### Required work
Arrange the lines starting at the one containing "Click the $2,265.84" and ending at the one containing "Action: coord(949,96)" as a numbered list, leaving out blank lines.

### Information provided
-------------------------

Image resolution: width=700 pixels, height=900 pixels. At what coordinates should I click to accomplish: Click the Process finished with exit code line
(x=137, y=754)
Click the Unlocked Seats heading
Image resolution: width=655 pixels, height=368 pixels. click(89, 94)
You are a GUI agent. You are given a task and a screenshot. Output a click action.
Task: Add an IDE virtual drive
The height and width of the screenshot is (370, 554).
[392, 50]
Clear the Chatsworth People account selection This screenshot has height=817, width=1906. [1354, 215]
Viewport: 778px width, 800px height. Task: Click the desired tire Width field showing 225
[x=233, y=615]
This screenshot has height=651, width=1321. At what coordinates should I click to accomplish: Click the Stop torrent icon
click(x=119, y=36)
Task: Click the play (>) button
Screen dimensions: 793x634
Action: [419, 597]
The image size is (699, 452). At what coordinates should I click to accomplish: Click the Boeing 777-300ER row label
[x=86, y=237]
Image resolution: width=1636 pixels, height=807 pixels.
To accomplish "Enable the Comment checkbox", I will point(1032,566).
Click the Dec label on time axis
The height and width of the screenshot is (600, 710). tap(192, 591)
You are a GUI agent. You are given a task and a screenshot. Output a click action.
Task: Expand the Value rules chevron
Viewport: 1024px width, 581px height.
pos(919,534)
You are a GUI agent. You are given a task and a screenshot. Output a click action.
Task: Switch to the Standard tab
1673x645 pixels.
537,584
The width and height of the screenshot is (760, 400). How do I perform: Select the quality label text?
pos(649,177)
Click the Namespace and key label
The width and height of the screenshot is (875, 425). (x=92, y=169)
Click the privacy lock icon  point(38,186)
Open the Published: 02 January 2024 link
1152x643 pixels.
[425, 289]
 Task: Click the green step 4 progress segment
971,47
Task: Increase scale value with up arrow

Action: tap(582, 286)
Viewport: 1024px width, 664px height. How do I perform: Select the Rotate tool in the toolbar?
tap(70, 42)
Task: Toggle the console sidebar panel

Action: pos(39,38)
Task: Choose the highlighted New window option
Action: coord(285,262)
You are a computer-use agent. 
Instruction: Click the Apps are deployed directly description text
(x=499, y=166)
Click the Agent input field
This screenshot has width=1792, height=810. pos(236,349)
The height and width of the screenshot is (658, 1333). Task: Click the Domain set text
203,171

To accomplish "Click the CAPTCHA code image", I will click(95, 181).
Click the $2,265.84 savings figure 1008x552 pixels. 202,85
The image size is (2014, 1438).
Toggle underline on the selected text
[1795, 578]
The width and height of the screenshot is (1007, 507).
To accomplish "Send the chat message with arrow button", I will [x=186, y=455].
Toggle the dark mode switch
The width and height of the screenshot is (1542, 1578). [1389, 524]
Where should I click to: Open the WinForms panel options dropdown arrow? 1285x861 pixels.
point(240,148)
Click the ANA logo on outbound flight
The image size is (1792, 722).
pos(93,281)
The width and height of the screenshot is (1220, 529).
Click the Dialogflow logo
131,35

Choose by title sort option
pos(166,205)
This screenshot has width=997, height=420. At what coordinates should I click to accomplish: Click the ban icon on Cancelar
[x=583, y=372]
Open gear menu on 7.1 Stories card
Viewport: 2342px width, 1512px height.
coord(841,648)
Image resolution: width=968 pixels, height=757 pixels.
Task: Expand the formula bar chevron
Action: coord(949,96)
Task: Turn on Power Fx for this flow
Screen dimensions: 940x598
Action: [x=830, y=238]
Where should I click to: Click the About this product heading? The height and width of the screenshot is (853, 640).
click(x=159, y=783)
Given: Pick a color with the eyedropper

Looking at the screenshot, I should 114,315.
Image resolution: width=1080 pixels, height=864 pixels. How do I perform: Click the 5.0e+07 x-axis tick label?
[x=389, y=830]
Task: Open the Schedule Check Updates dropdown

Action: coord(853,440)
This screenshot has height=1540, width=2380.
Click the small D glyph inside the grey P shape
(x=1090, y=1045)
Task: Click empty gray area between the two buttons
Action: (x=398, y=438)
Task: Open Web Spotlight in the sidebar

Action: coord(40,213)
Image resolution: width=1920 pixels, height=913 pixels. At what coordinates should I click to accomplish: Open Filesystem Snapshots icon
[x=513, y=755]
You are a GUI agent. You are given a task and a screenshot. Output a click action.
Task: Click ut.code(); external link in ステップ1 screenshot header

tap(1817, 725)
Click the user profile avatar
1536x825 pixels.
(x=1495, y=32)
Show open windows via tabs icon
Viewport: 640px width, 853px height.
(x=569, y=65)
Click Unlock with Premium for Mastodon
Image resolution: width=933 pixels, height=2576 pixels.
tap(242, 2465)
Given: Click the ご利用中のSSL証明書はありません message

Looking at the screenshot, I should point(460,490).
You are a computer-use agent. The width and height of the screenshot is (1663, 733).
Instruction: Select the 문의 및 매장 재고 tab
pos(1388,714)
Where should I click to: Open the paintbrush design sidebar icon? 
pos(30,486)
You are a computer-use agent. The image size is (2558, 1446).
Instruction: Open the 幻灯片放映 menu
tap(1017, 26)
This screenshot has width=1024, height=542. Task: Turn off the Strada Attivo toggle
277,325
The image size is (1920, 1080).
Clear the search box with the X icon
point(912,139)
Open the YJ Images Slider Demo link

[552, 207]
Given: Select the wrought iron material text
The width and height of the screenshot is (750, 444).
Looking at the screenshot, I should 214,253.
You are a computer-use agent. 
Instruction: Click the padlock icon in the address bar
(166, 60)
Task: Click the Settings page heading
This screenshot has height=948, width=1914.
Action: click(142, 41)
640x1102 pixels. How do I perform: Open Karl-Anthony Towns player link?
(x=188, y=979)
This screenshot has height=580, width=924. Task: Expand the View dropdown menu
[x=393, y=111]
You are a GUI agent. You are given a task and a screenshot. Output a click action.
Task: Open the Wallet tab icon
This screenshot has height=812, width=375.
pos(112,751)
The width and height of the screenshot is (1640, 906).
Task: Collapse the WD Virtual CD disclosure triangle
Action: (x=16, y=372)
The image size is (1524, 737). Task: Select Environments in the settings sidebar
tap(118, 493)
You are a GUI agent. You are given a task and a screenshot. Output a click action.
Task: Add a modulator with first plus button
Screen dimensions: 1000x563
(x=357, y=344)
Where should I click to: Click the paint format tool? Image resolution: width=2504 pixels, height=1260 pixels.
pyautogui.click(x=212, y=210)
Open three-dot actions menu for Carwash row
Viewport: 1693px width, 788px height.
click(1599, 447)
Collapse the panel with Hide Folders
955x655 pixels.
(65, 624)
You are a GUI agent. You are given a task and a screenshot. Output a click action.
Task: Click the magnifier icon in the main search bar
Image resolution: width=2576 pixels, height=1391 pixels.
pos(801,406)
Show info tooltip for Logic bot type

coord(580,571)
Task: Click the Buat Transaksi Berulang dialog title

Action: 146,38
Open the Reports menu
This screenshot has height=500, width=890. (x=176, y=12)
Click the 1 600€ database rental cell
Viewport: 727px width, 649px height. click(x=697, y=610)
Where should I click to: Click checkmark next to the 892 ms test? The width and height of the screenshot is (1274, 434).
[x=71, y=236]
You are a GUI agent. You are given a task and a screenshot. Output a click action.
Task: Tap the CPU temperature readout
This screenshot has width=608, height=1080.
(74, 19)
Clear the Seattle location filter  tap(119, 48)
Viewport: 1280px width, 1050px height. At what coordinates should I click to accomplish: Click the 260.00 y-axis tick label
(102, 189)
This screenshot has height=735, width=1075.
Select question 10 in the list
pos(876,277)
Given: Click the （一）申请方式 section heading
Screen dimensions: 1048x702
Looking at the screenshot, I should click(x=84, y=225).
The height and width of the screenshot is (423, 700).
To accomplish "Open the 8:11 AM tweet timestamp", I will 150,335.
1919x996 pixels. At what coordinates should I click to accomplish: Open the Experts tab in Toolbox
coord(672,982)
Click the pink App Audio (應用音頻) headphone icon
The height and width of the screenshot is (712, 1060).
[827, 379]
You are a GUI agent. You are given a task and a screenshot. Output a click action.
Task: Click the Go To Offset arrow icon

-------------------------

### Full solution
1. Click the $2,265.84 savings figure 1008x552 pixels. 202,85
2. The image size is (2014, 1438).
3. Toggle underline on the selected text
4. [1795, 578]
5. The width and height of the screenshot is (1007, 507).
6. To accomplish "Send the chat message with arrow button", I will [x=186, y=455].
7. Toggle the dark mode switch
8. The width and height of the screenshot is (1542, 1578). [1389, 524]
9. Where should I click to: Open the WinForms panel options dropdown arrow? 1285x861 pixels.
10. point(240,148)
11. Click the ANA logo on outbound flight
12. The image size is (1792, 722).
13. pos(93,281)
14. The width and height of the screenshot is (1220, 529).
15. Click the Dialogflow logo
16. 131,35
17. Choose by title sort option
18. pos(166,205)
19. This screenshot has width=997, height=420. At what coordinates should I click to accomplish: Click the ban icon on Cancelar
20. [x=583, y=372]
21. Open gear menu on 7.1 Stories card
22. Viewport: 2342px width, 1512px height.
23. coord(841,648)
24. Image resolution: width=968 pixels, height=757 pixels.
25. Task: Expand the formula bar chevron
26. Action: coord(949,96)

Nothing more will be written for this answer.